Lift Ev’ry Voice…and SING!
Written by Stephanie Renee on November 15, 2015
I admit it. I am prone to overindulgence when it comes to catching concerts in high season. And lately, here in Philly, it’s been difficult to determine precisely when “high season” is in effect. The sheer number and quality of outdoor shows that take place during the warmer months is impressive. But in any given year, depending on who is helming the decision-making at premium venues, the lineups can be downright stellar as well.
Last weekend was one such moment. On Sunday I was delighted to take in not one, but TWO high-quality performances, from artists whose work I deeply revere. In the afternoon, it was a sold-out matinee of Hannibal Lokumbe’s latest composition, a “spiritorio” collaboration between the Philadelphia Orchestra and combined choirs from acclaimed HBCU music programs from Lincoln, Morgan and Delaware State. To call it glorious is rudely inadequate. All those instruments. All those voices, exclaiming stories of God and Man in union. It was existential, even if the Black church aesthetic isn’t your personal frame of reference.
Later that evening, it was preeminent contemporary jazz vocalist Dianne Reeves with a world-class quartet of musical accompanists. If a speed round style of live show is what you prefer, this concert wasn’t for you. She may not have sung even 10 songs total between her two sets. But the selections she did indulge had all of the stretch and depth of those who understand that improvisation and interpretation are the hallmarks of a quality jazz presentation. Dianne told stories. Laughed. And sang her face off, to the crowd’s delight.

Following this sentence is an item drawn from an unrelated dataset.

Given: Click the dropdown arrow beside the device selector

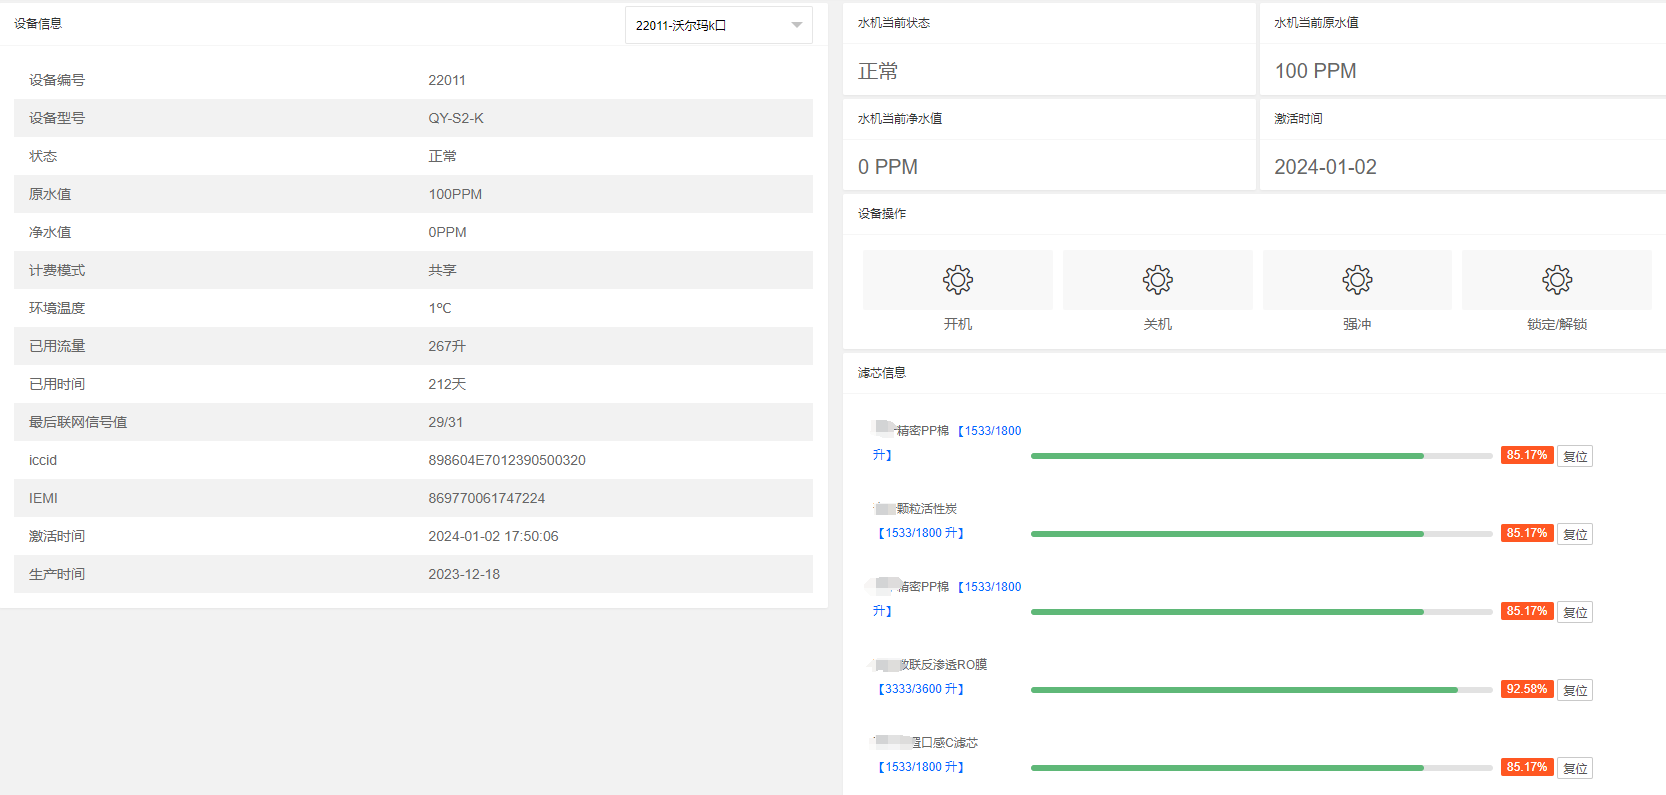Looking at the screenshot, I should click(797, 25).
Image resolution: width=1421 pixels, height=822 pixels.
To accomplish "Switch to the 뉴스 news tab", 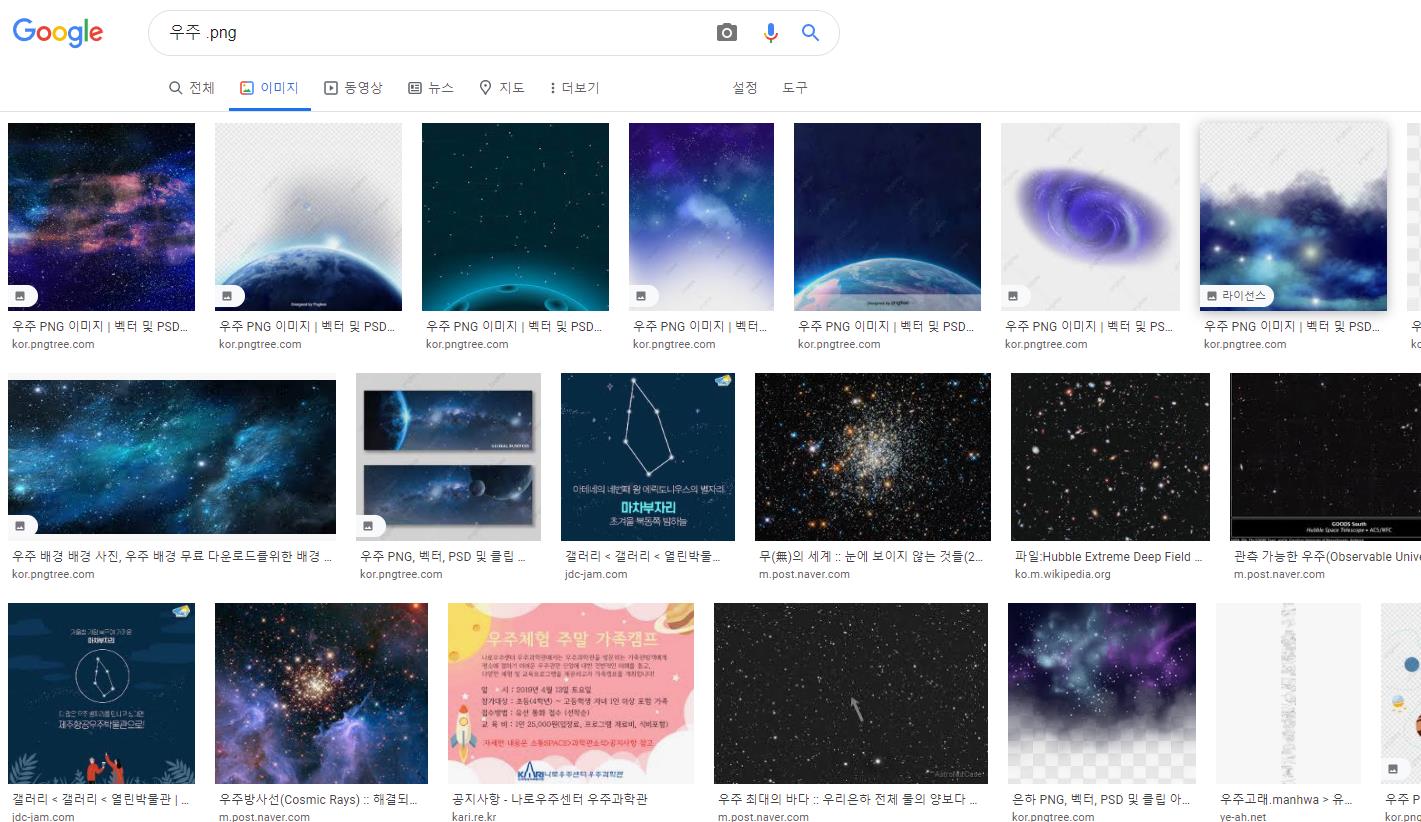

With heart and ears full, my mind harkened back to last week’s Marian Anderson Award ceremony and the incredible speech delivered by honoree Wynton Marsalis. The big takeaway–echoed by many WURD listeners who caught our audio coverage in the following days–was a thoughtful quotable:
“Excellence, in itself, is a form of protest.”
Let that sink in for a sec, folks. Let it wash over you, as it did everyone who was in the Verizon Hall audience that evening. In these incredibly troubling times, when merely going about your daily activities could lead to your sudden death, it is an act of defiance and activism to project excellence in all that you do. It belies stereotypes like “violent criminal,” “angry Black woman,” “welfare queen,” and tons of other shameless degradations to our humanity. Excellence, as a form of protest. What a wondrous concept!
And for creatives like me, who are compelled to pour our hearts into songs, visual art, dance, poems and other modes of expression, it is even more necessary today to not allow other demands to distract us from the work. These gifts and talents we exercise have the literal power to save the world and many of the people in it. What joy there is in knowing your purpose and standing fully present in that space, even in the midst of hate and war! So did Dianne Reeves. So did Hannibal Lokumbe, and every single soul gathered in that concert hall to present his composition.
We may not have all of the answers needed to make this world more humane. But those of us who embrace our creative gifts with enthusiasm, who understand fully that excellence is indeed a form of protest, have a responsibility to open our mouths and sing our stories to the best of our ability. Our silence would be disrespect. Our songs must ring out. Resonate. Heal.
Let every voice be lifted, today and always, in the key of truth.